A Caution About Indicators of Collusion

While these indicators may arouse suspicion of collusion, they are not proof of collusion. For example, bids that come in well above the estimate may indicate collusion or simply an incorrect estimate. Also, a bidder can lawfully submit an intentionally high bid that it does not think will be successful for its own independent business reasons, such as being too busy to handle the work but wanting to stay on the bidders' list. Only when a company submits an intentionally high bid because of an agreement with a competitor does an antitrust violation exist. Thus, indicators of collusion merely call for further investigation to determine whether collusion exists or whether there is an innocent explanation for the events in question.

Conditions Favorable To Collusion

While collusion can occur in almost any industry, it is more likely to occur in some industries than in others. An indicator of collusion may be more meaningful when industry conditions are already favorable to collusion.

  • Collusion is more likely to occur if there are few sellers. The fewer the number of sellers, the easier it is for them to get together and agree on prices, bids, customers, or territories. Collusion may also occur when the number of firms is fairly large, but there is a small group of major sellers and the rest are "fringe" sellers who control only a small fraction of the market.

  • The probability of collusion increases if other products cannot easily be substituted for the product in question or if there are restrictive specifications for the product being procured.

  • The more standardized a product is, the easier it is for competing firms to reach agreement on a common price structure. It is much harder to agree on other forms of competition, such as design, features, quality, or service.

  • Repetitive purchases may increase the chance of collusion, as the vendors may become familiar with other bidders and future contracts provide the opportunity for competitors to share the work.

  • Collusion is more likely if the competitors know each other well through social connections, trade associations, legitimate business contacts, or shifting employment from one company to another.

  • Bidders who congregate in the same building or town to submit their bids have an easy opportunity for last-minute communications.

What You Can Do

Antitrust violations are serious crimes that can cost a company hundreds of millions of dollars in fines and can send an executive to jail for up to ten years. These conspiracies are by their nature secret and difficult to detect. The Antitrust Division needs your help in uncovering them and bringing them to our attention.

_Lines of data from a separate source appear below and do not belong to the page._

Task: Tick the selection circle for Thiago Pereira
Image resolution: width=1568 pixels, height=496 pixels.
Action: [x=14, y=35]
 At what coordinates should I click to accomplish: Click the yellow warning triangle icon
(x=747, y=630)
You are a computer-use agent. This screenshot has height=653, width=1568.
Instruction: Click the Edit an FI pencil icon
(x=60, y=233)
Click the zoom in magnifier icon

If you think you have a possible violation or just want more information about what we do, contact the Citizen Complaint Center of the Antitrust Division:

E-mail: antitrust.complaints@usdoj.gov

Phone: 1-888-647-3258 (toll-free in the U.S. and Canada) or 1-202-307-2040

Address:

Citizen Complaint Center
Antitrust Division, U.S. Dept. of Justice
950 Pennsylvania Ave. NW, Suite 3322
Washington, DC 20530


FOOTNOTES

1. This Primer provides only internal Department of Justice guidance. It is not intended to, does not, and may not be relied upon to create any rights, substantive or procedural, enforceable at law by any party in any matter civil or criminal. No limitations are hereby placed on otherwise lawful investigative and litigation prerogatives of the Department of Justice.